Newsletter #166

New way of accessing GRIB data using Julia language

Robert Rosca (EuXFEL)
Stephan Siemen
Claudia Vitolo

 

The Julia programming language has become increasingly popular in high-performance computing, including in the climate community. For example, the Climate Modelling Alliance is largely using Julia for its packages. Julia is a language specifically targeted towards scientific computing, with speed, ease of use, and interoperability as its main goals. The question thus presented itself how to make it accessible to the weather community.

Characteristics

The language is still early in its development and adoption, but it has very high ambitions. By using a specialised ‘just-ahead-of-time’ compilation process, Julia attempts to bring together the best aspects of multiple languages. It builds on top of features that have been proven to work well in the past (straightforward syntax, interactive computer programming environment REPL, mix of dynamic and static typing, multiple dispatch, etc.) and tackles common pain points for scientific computing (speed, parallelism, interoperability, etc.).

Our aim has been to achieve the same high-level interface for Julia as the cfgrib package has been for the Python programming language. The cfgrib Python package reads GRIB data and stores the data in the popular xarray data structure for use in other common scientific packages of the Python ecosystem.

The new cfgrib Julia package is built on the GRIB.jl Julia community package, which already uses ecCodes for the access to GRIB files in a message-by-message style. CfGRIB.jl aims to offer a more user friendly interface to the data – in the same way that the cfgrib Python package exposes the GRIB data in a Python xarray, CfGRIB.jl exposes the data through a number of labelled multi-dimensional array backends.

Julia notebook
Julia notebook. A short notebook showing an example of loading and plotting data.

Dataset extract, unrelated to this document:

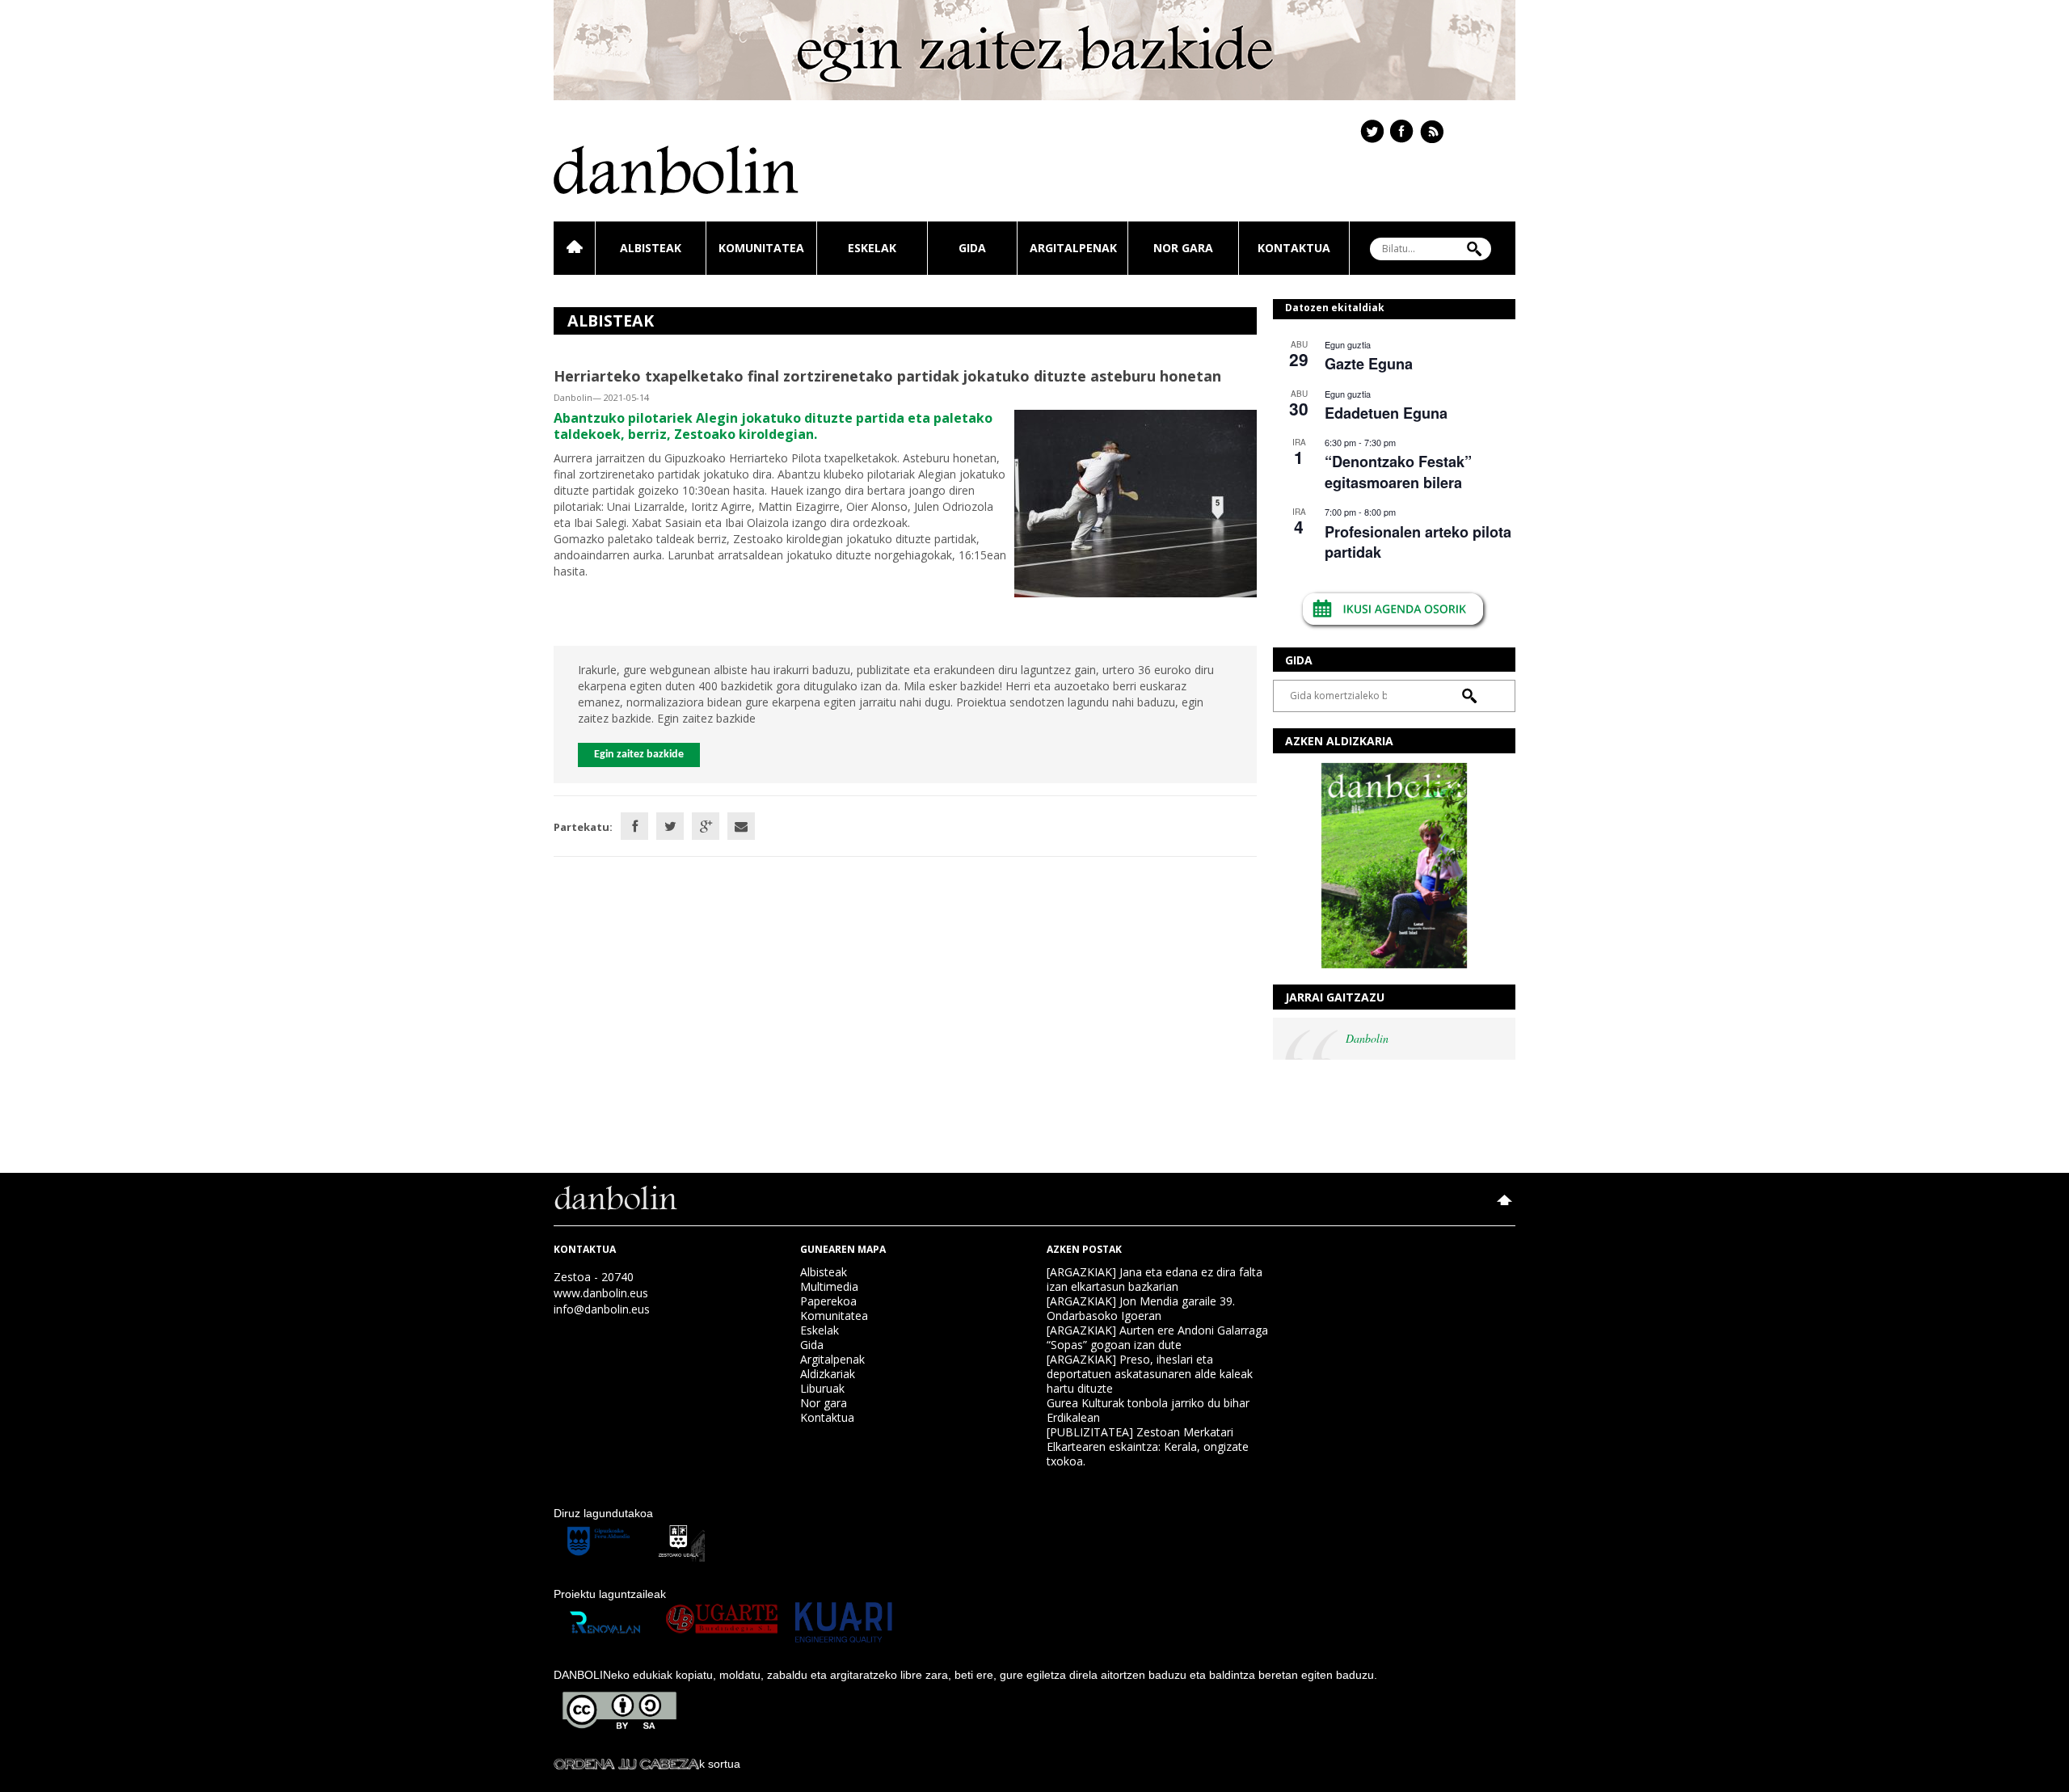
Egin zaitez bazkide (639, 754)
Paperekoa (828, 1301)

As Julia is a young language, no clear community-selected ‘standard’ labelled array package (like xarray for Python) has been adopted yet. That is why CfGRIB.jl uses a flexible array backend system, allowing rapid adoption and integration of up-and-coming Julia packages as the ecosystem continues to develop.

Julia’s flexible multiple-dispatch system allows for easy interoperability between a selected array backend and a plotting or mathematical library. For example, you can load data in to the AxisArrays.jl backend, add uncertainties to it with the Measurements.jl package, do some calculations with the numbers, then use Plots.jl to visualise the results; at the end the uncertainties will have been propagated all the way through to your plots. The code and algorithm interoperability between packages enabled by the multiple-dispatch system is one of the biggest strengths of the language.

Outcomes

To implement a Julia interface at the Centre, ECMWF was keen to get developers from the Julia community engaged. They helped to set up the development by first performing a feasibility study, looking at existing climate and labelled array packages in Julia. They then re-implemented many aspects of the Python cfgrib package in Julia while checking feature parity with automated tests.

The CfGRIB.jl package is available on the ECMWF GitHub space. Since this is a new development, users are asked to test it carefully before using it in an operational setting. We hope this development will be of interest to the wider Julia user community and the start of a wider use of GRIB data. We welcome contributions to the code and documentation. An automatic test setup ensures code contributions can be done safely.